Listed entries:
Segment Open
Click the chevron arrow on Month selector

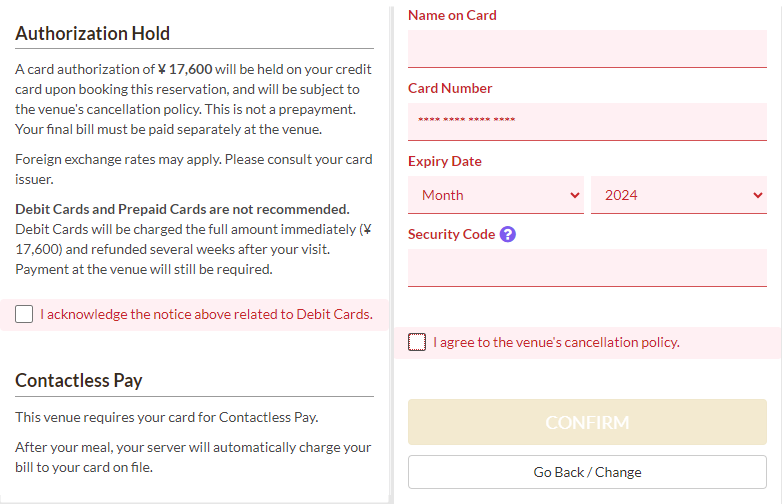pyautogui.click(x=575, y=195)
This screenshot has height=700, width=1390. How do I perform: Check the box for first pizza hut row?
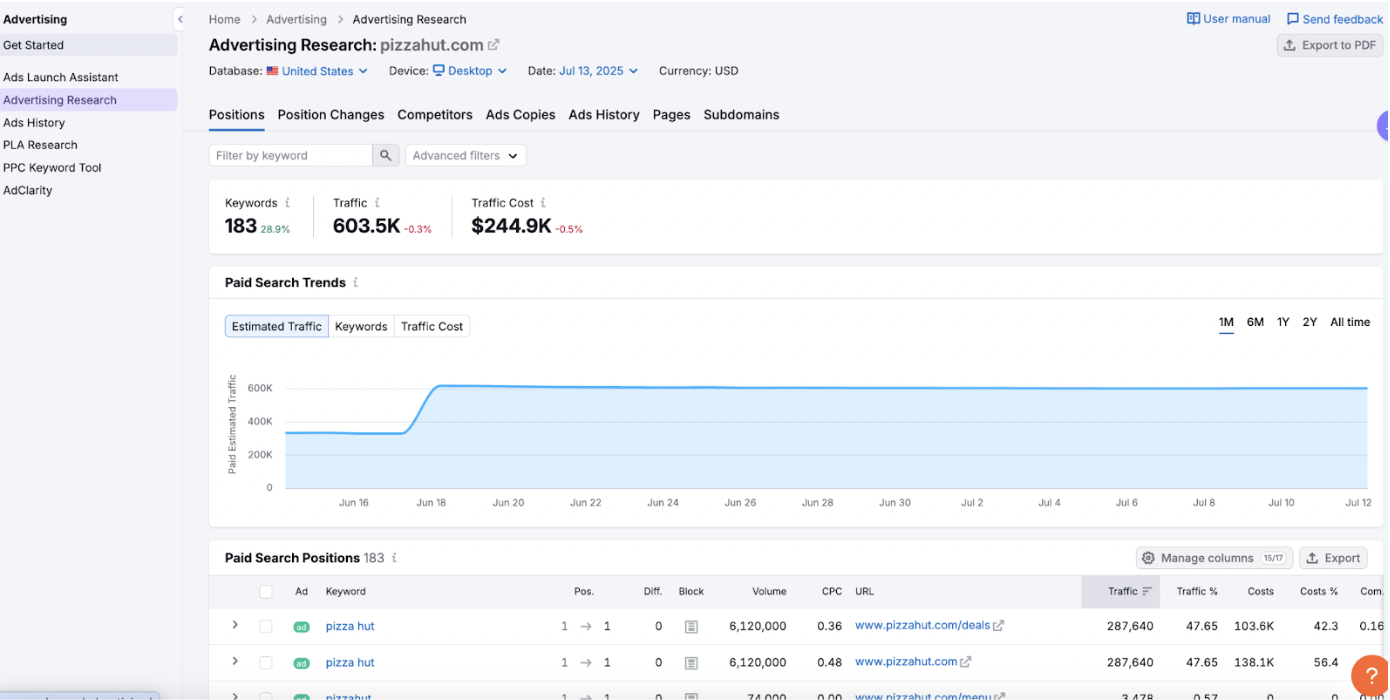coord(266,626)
Segment Closed
Segment Open
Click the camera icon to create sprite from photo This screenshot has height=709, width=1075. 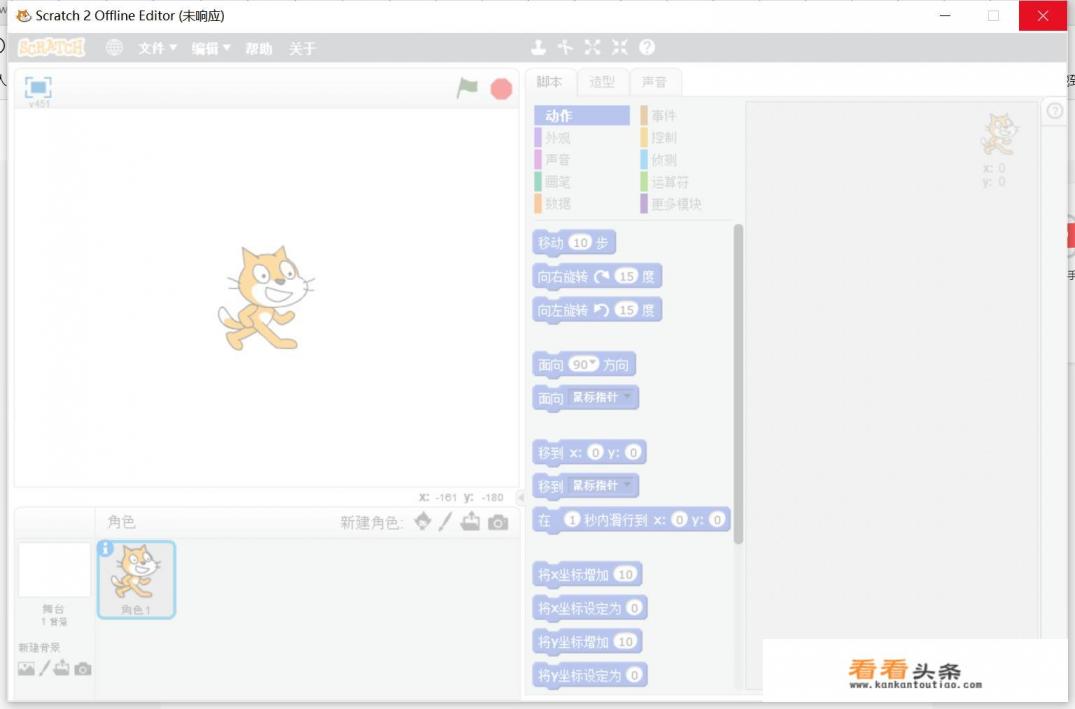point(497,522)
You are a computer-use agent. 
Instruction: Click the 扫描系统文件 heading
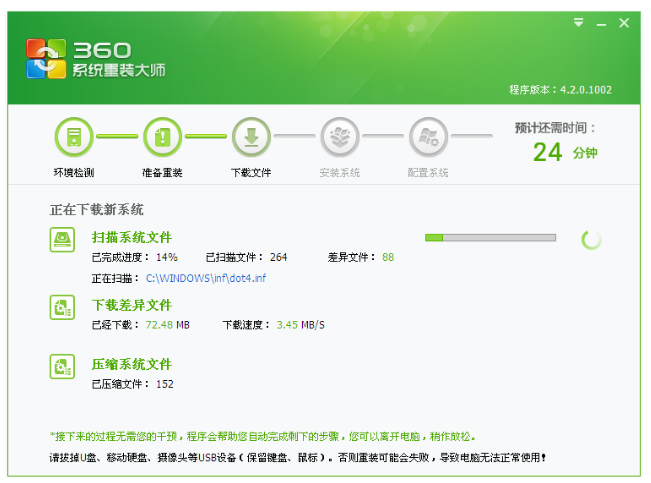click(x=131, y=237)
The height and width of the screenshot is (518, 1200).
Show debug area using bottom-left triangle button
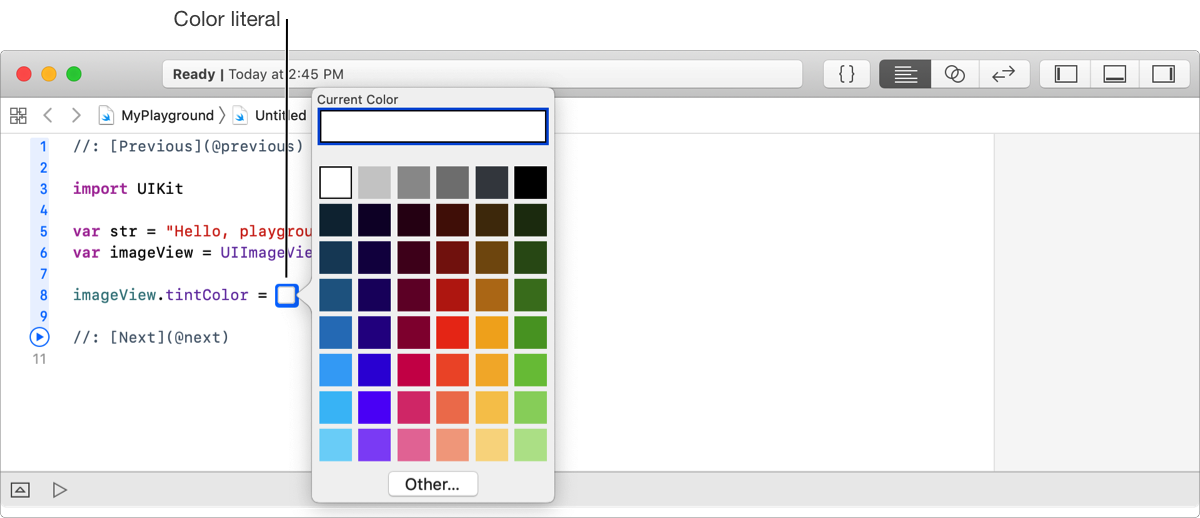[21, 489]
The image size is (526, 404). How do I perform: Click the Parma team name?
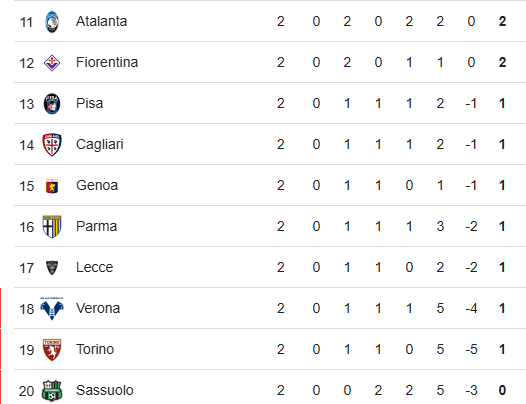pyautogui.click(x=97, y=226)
Segment Closed
Segment Open
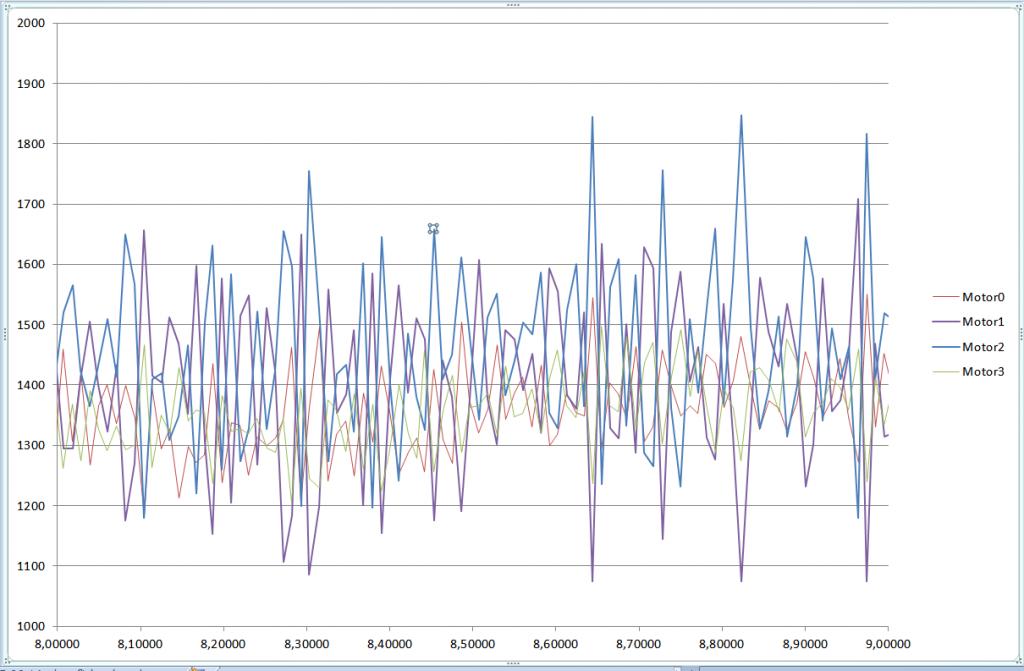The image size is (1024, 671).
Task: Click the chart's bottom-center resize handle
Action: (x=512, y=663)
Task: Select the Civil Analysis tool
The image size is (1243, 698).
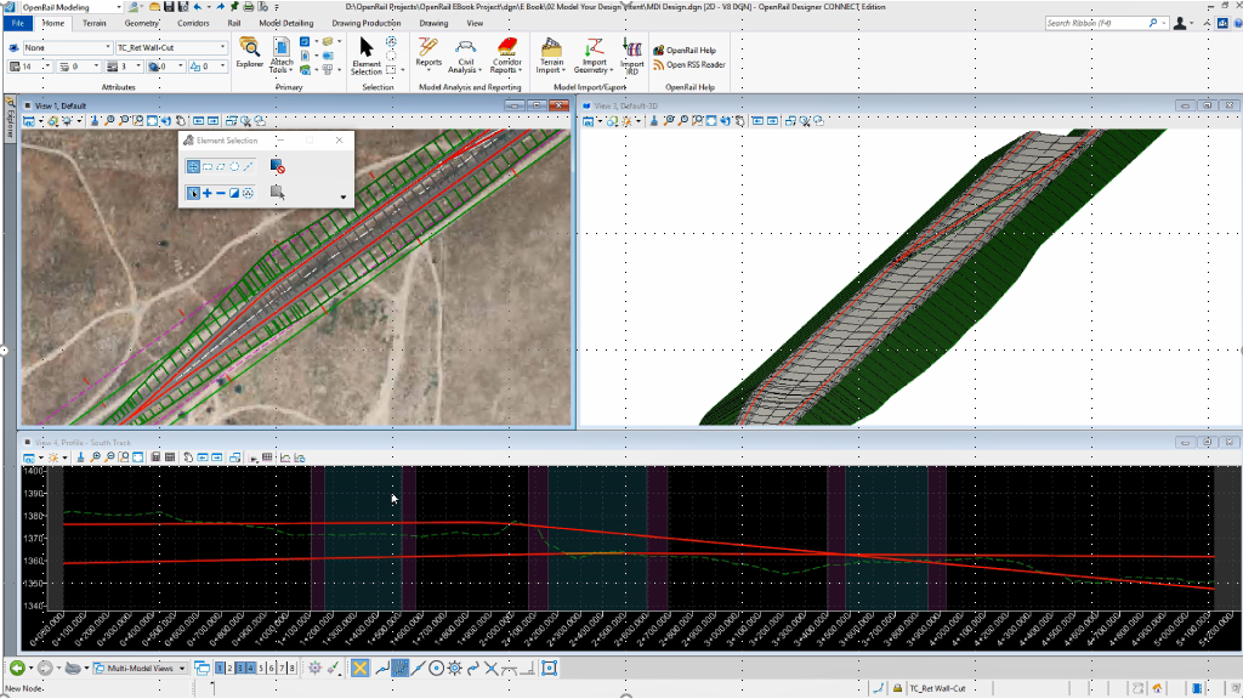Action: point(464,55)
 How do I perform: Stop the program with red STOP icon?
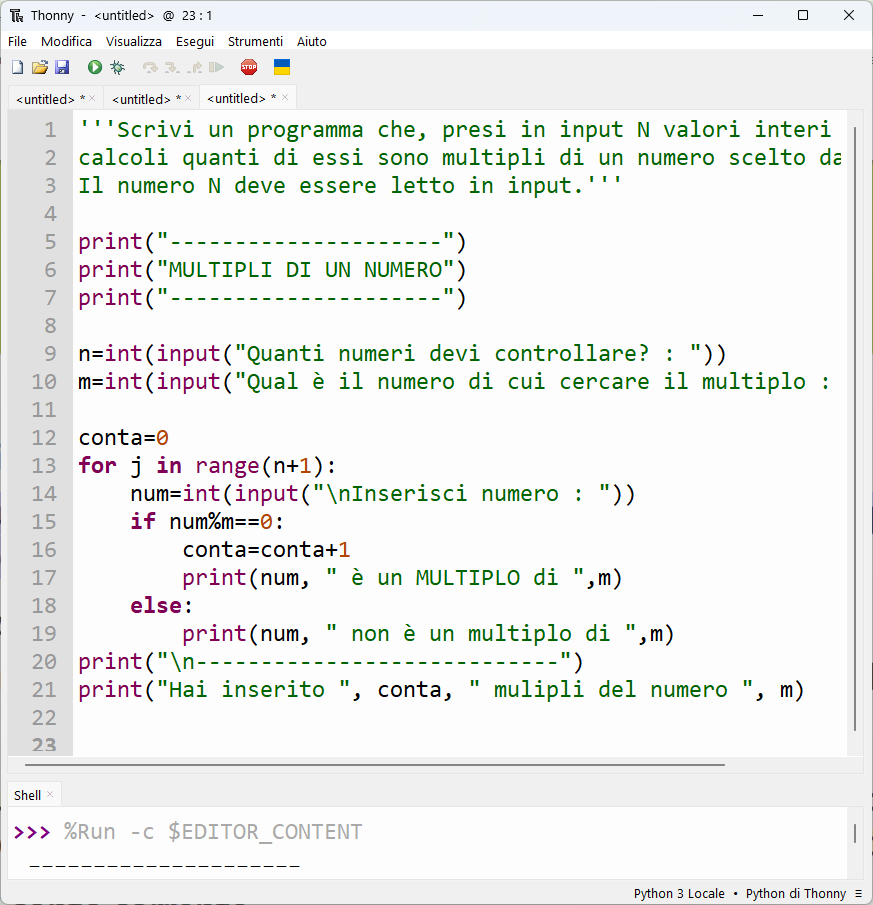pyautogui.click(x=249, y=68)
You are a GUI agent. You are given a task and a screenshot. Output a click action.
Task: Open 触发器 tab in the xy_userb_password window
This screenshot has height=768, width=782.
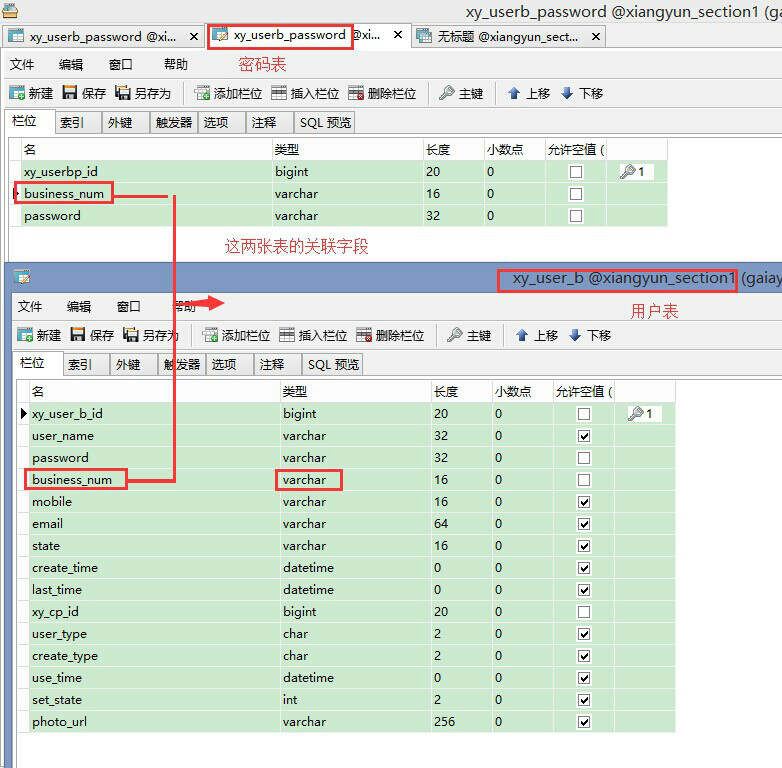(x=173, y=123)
Segment Closed
Task statement:
When a line in the material above contains the word "agent", copy that line out.

Result:
You are a computer-use agent. 
You are a GUI agent. You are given a task and a screenshot. Output a click action.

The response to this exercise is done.